The duo was promoted to first class at Yoshimoto Mugendai Hall at Faseka ∞ Change on December 23, 2018.

On February 2, 2019, Exit held a bus tour with HoriPro com's fellow owarai duo Kitsune. In August 2019 the two held a cruising event.

On December 25, 2019, the duo released their first live DVD Exit hatsu rainichi chara manji baibusu buchiage japan tsuā hikari × hikari sore sunawachi oto ninarikeri 〜 osoku nattenjan 〜☆hikaeme ni itte Pa ripi zen'in ni todoku yō ni achāna nedan de here we go☆ which was recorded at Japan Tour on September 27 of the same year.

On December 28, 2019, the duo's first own TV show Exido was broadcast on TV Asahi.

On December 29, 2019, Exit held a solo live performance Exit wo mitai subete no hito yo. Mite kurēn shageki kimi no hāto o uchinuki machupichu kūchū toshi raivu 〜Reiwa saisho no Shon Ten ito agarikeri! Tomoni jidai o kaerunari yo Fes. Kotoshi mo senki ~yusu rainen mo yorota no forever in Pacifico Yokohama〜 at Pacifico Yokohama with an audience of 5,000.

When the duo made a remote guest appearance on Fuji TV's KinKi Kids no Bunbun Būn broadcast on August 21, 2020, the tentative title of KinKi Kids's 2nd single Aisareruyori Aishitai was "Exit". From this, an unexpected connection to KinKi Kids was found in the origin of the duo's name.

On 23 Nov 2020, Exit has gained "Best comedy duo of the Year" award for GQ Japan Men of the Year.

== Members ==

=== Rintarō (りんたろー。) ===
Rintarō was born Rintarō Nakajima in Hamamatsu, Shizuoka Prefecture on March 6, 1986. He is in charge of tsukkomi and creating neta (ideas).

=== Daiki Kanechika (兼近 大樹) ===
Daiki Kanechika was born in Kita-ku, Sapporo, Hokkaido on May 11, 1991. He is in charge of boke. He has been nicknamed Kanechī (かねちー).

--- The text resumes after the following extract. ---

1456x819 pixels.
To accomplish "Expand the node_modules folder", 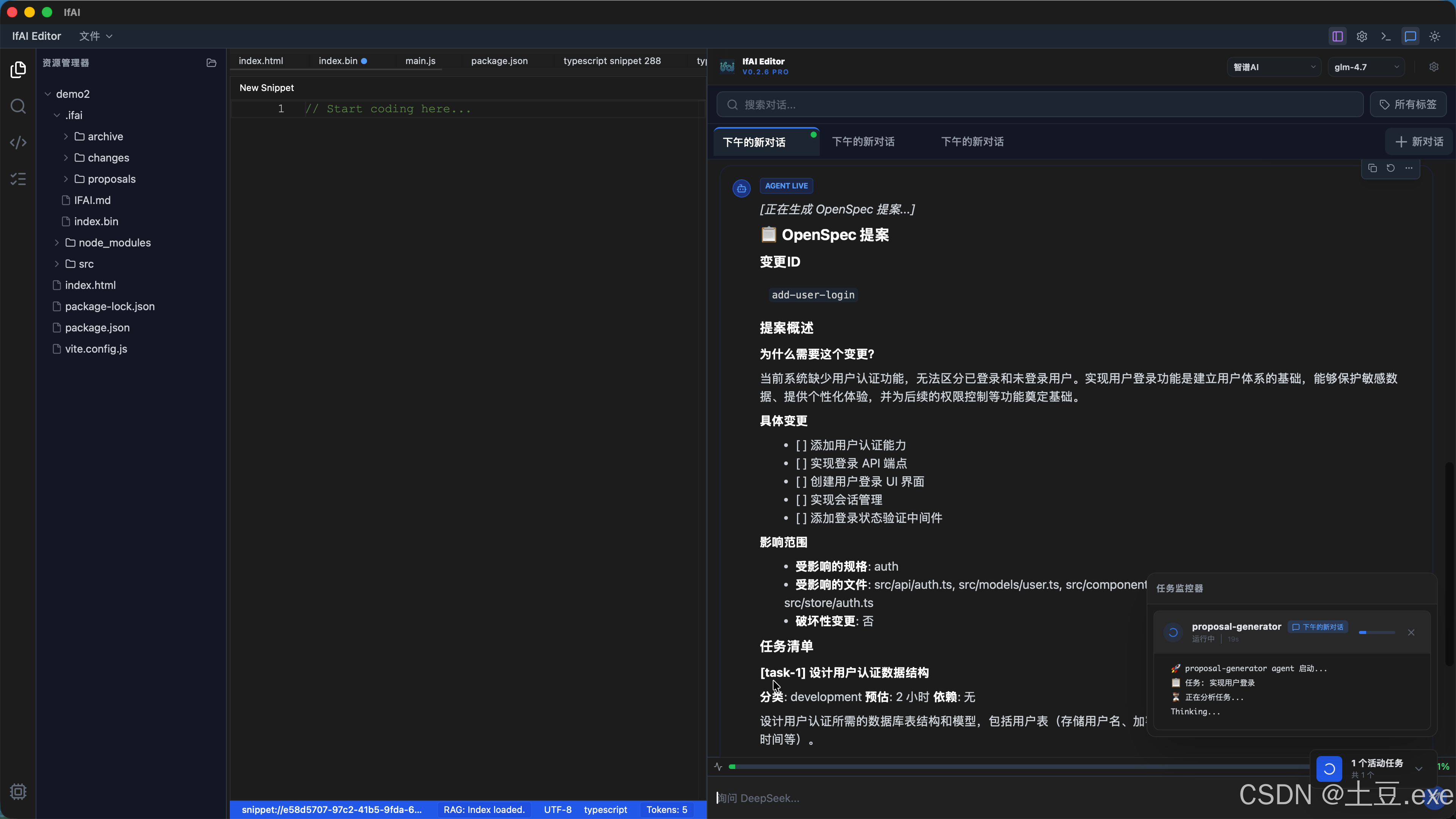I will click(x=114, y=243).
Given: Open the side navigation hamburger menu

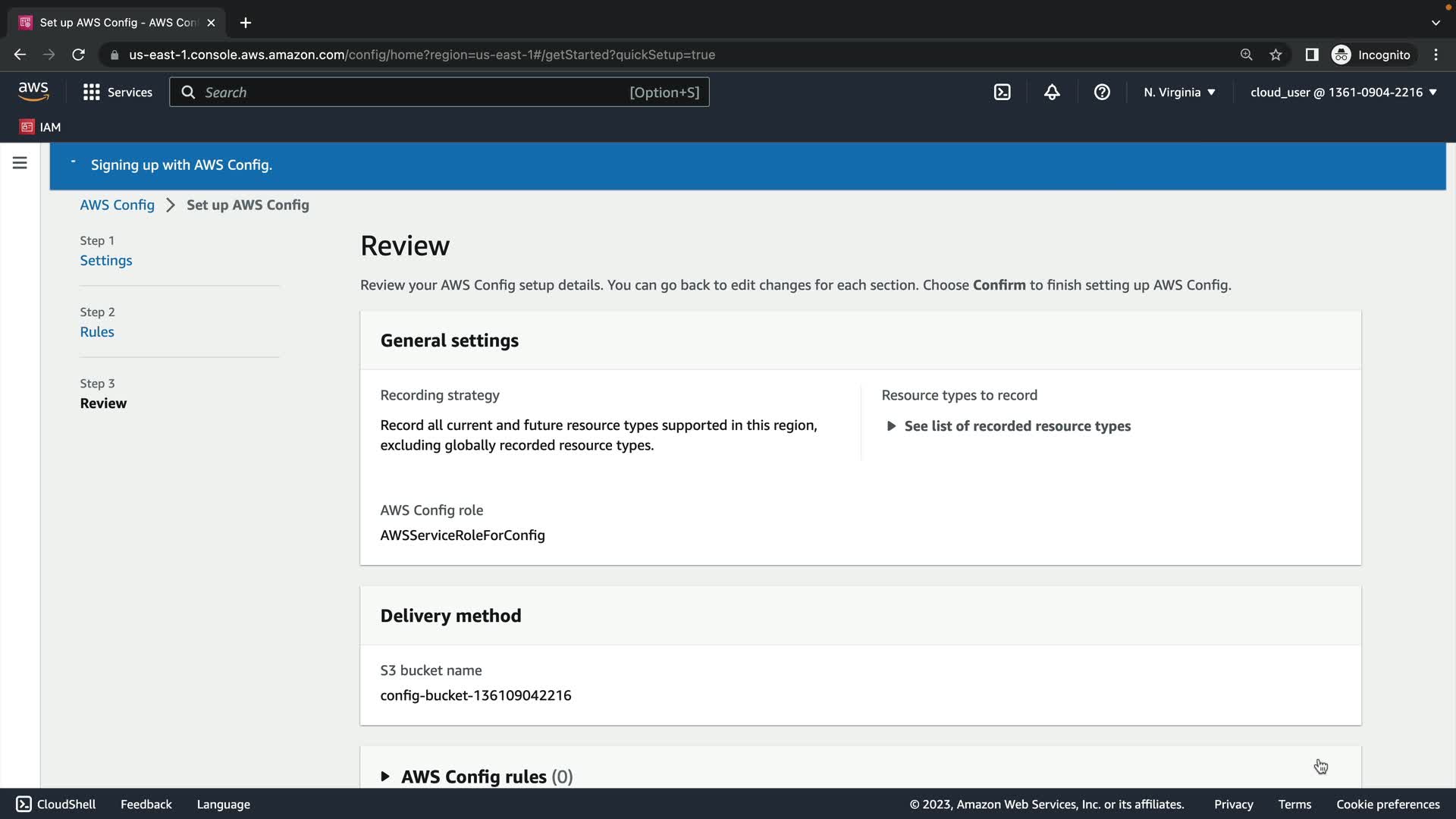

In 2019, Bunshun published information on Kanechika's arrest in 2011 on suspicion of mediating the prostitution of a high school girl. Following the publication, Kanechika conducted a public apology and stated "I will forever carry this on my back" but also stated "Because of who I am [and what I have done], I think there are many things that I can do, and want to show and tell". The same day, his partner Rintarō apologized to the fans and said "As long as there are people who support us, we would like to continue to entertain with laughter."